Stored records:
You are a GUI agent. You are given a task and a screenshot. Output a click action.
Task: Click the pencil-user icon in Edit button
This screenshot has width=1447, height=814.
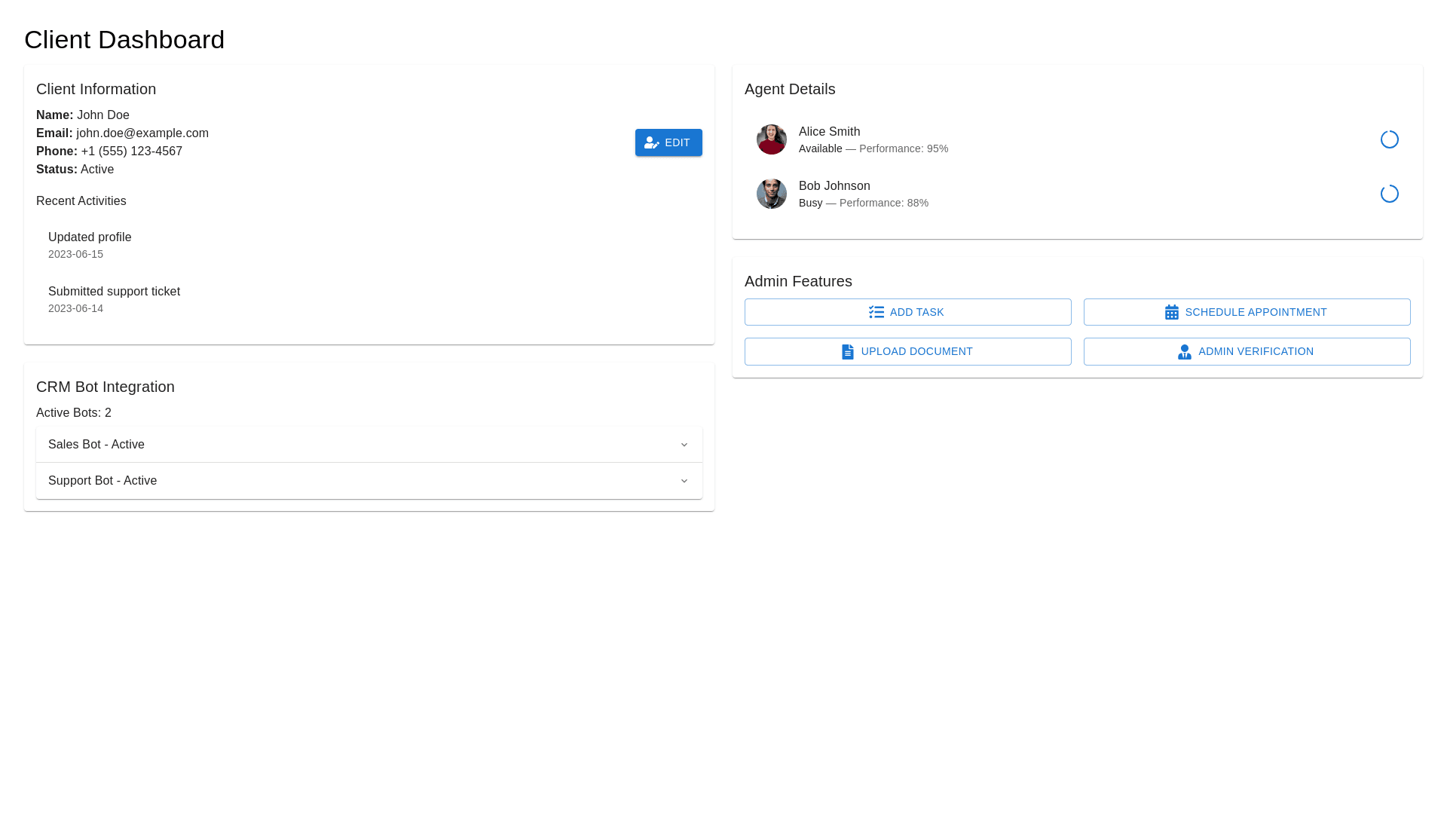coord(651,143)
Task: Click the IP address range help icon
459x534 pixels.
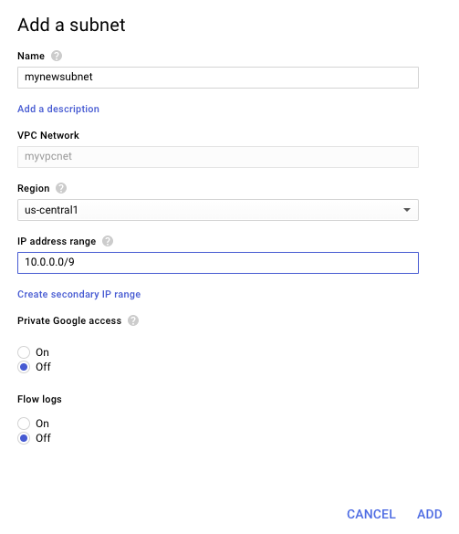Action: [108, 241]
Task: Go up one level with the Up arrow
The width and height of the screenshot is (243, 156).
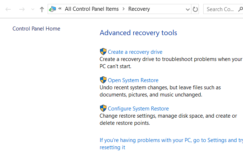Action: (42, 9)
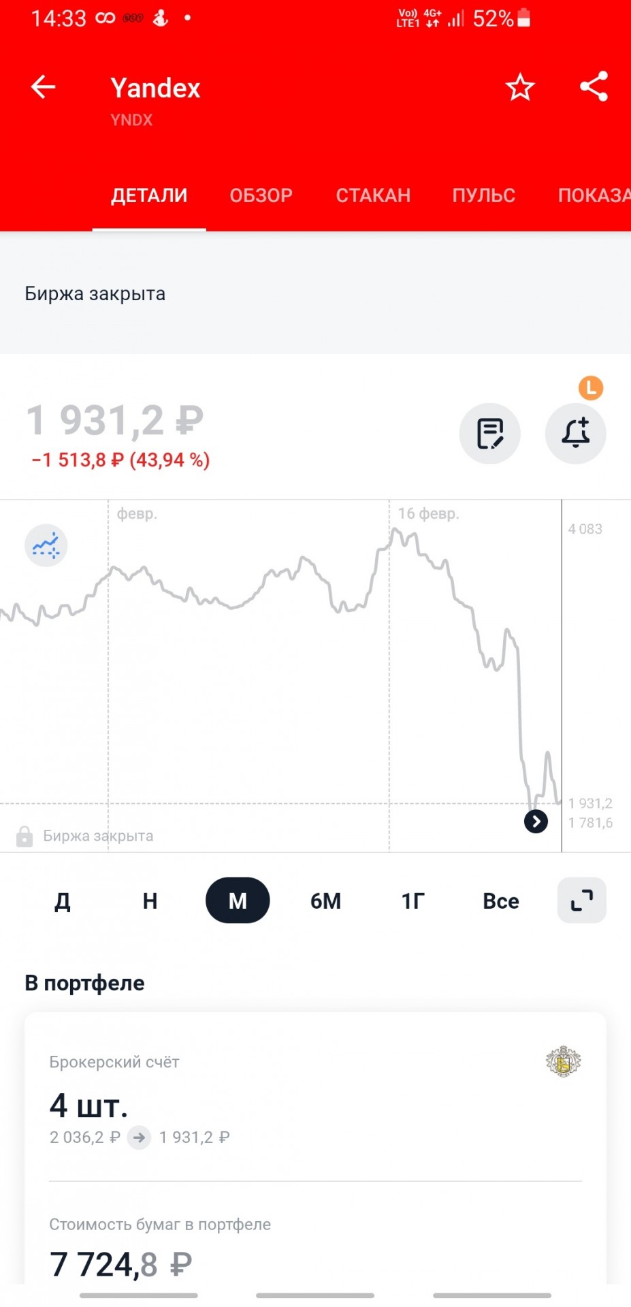This screenshot has height=1307, width=631.
Task: Go back using the arrow icon
Action: pos(43,87)
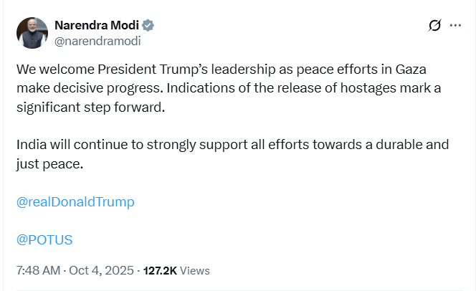Click the Grok explain-post icon

[x=434, y=27]
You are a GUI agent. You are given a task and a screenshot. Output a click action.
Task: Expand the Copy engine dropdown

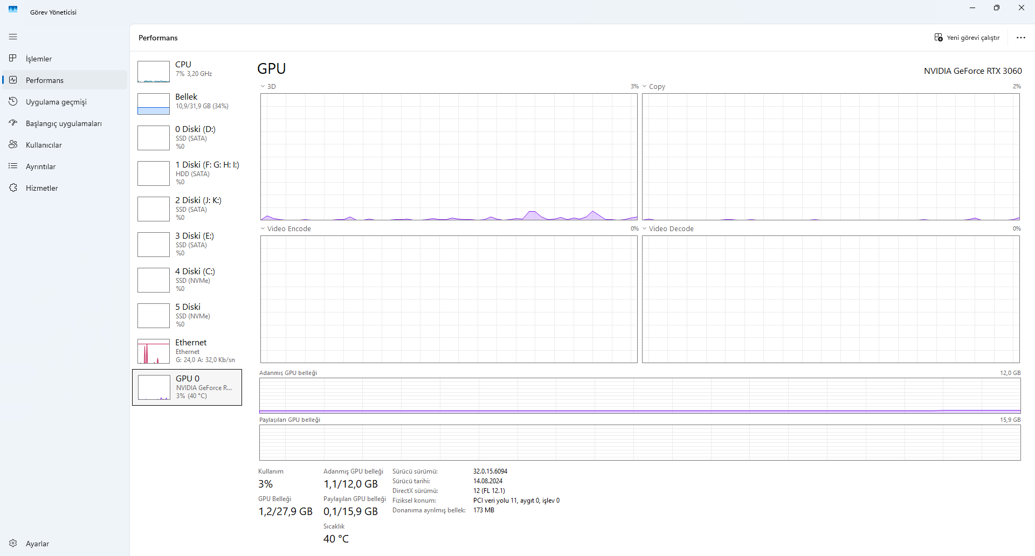pos(645,86)
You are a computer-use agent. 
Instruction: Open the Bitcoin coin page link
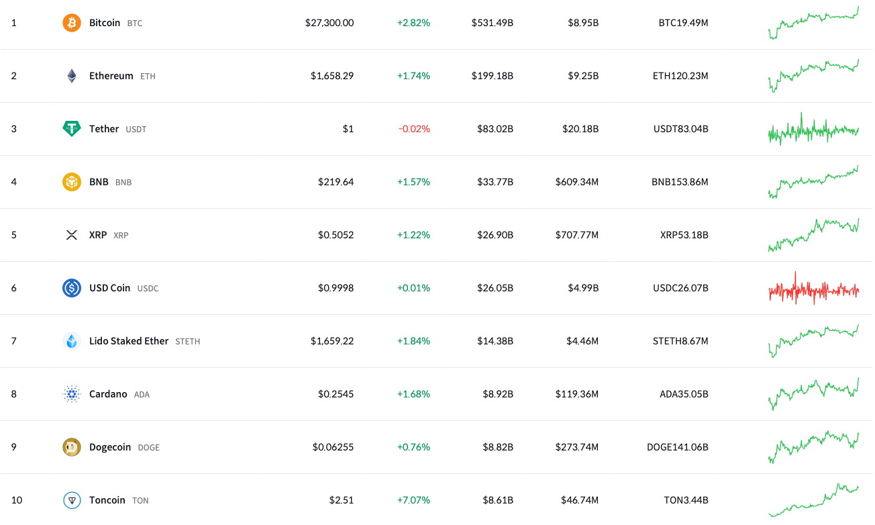(105, 23)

## Written request
Write out every line of the listing above word for word, leaving out the pictures.

## Exercise answer
You are a GUI agent. You are given a task and a screenshot. Output a click action.
Task: Click the pencil-user icon in Edit button
This screenshot has width=1447, height=814.
coord(651,143)
Task: Click the IP address range help icon
459x534 pixels.
Action: [108, 241]
Task: Go up one level with the Up arrow
The width and height of the screenshot is (243, 156).
Action: (42, 9)
This screenshot has height=1307, width=631.
Task: Go back using the arrow icon
Action: pos(43,87)
Click the Grok explain-post icon

[x=434, y=27]
You are a GUI agent. You are given a task and a screenshot. Output a click action.
Task: Expand the Copy engine dropdown

pos(645,86)
You are a computer-use agent. 
Instruction: Open the Bitcoin coin page link
(105, 23)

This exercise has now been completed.